Aren't the PG eBooks already in Google Print?

That's what I heard, so I would have figured they would have
re-indexed them to make them complete???

I wonder if they left the old files, and just are making new ones,
still from PG eBooks?

If so, how would you tell the difference?

mh
From hart at pglaf.org  Fri Dec 31 11:04:35 2004
From: hart at pglaf.org (Michael Hart)
Date: Fri Dec 31 11:04:35 2004
Subject: [gutvol-d] !@!Googleberg eBooks
In-Reply-To: <20041230212536.30DEE4BDAB@ws1-1.us4.outblaze.com>
References: <20041230212536.30DEE4BDAB@ws1-1.us4.outblaze.com>
Message-ID: <Pine.LNX.4.60.0412311102150.22737@pglaf.org>


On Thu, 30 Dec 2004, D. Starner wrote:

> Michael Hart writes:
>>
>> eBooks often have multiple paper sources.
>
> PG eBooks verifiably do not often have multiple paper sources. They
> sometimes, occasionally, have multiple paper sources. It is the
> exception that they have multiple paper sources, and even more the
> exception that they come from multiple paper editions.
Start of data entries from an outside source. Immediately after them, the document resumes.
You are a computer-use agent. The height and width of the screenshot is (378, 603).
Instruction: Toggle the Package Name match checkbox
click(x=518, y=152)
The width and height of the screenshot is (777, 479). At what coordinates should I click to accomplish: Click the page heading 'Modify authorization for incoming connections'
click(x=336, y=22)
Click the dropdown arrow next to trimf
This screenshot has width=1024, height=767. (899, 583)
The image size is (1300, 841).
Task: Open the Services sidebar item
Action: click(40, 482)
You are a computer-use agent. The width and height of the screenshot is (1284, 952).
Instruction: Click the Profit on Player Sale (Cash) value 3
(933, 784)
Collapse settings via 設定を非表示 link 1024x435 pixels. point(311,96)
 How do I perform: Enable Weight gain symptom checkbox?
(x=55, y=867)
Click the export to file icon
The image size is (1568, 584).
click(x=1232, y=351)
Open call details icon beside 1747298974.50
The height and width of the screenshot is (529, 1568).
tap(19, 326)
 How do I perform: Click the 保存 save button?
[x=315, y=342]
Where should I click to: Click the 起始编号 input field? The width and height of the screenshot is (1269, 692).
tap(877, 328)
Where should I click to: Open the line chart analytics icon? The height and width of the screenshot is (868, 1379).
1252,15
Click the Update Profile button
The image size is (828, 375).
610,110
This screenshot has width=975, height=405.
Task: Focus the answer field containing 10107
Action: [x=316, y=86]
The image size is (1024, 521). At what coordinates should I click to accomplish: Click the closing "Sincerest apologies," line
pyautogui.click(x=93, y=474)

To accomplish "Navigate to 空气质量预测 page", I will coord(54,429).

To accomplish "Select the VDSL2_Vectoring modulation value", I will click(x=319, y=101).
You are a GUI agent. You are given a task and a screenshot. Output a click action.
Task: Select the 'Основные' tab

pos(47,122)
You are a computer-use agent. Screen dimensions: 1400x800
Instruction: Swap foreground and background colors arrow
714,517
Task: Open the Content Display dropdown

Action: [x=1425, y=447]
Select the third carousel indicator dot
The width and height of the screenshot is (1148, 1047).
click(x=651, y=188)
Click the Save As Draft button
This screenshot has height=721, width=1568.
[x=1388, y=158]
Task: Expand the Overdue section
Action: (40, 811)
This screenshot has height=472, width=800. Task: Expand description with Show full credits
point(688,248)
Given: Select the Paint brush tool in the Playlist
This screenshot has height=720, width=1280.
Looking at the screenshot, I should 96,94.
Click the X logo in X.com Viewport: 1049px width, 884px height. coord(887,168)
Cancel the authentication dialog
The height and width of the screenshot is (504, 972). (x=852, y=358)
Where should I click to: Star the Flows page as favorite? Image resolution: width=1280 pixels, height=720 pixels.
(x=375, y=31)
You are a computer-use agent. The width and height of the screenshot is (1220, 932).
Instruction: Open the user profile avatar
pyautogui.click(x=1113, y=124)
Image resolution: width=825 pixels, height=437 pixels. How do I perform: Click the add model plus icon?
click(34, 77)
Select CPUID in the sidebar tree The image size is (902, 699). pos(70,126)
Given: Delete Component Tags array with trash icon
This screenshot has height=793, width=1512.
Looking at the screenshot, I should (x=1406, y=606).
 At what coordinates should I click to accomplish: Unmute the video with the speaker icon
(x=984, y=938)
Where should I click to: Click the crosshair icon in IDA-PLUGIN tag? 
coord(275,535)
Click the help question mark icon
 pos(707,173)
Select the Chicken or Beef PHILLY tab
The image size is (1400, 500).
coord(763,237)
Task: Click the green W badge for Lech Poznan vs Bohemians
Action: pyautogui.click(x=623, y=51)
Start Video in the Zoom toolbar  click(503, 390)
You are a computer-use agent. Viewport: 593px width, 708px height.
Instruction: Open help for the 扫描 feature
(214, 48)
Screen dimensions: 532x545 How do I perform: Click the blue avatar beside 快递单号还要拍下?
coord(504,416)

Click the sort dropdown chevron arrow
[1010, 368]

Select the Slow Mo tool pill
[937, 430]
The above might take more than one reading. . . .

In addition, I should add the pretty much ALL the original PG eBooks
came from multiple editions, simply to do better error checking.

Michael

From jon at noring.name  Fri Dec 31 11:25:27 2004
From: jon at noring.name (Jon Noring)
Date: Fri Dec 31 11:25:43 2004
Subject: [gutvol-d] !@!Googleberg eBooks
In-Reply-To: <Pine.LNX.4.60.0412311102150.22737@pglaf.org>
References: <20041230212536.30DEE4BDAB@ws1-1.us4.outblaze.com>
	<Pine.LNX.4.60.0412311102150.22737@pglaf.org>
Message-ID: <142187819718.20041231122527@noring.name>

Michael Hart wrote:

> In addition, I should add the pretty much ALL the original PG eBooks
> came from multiple editions, simply to do better error checking.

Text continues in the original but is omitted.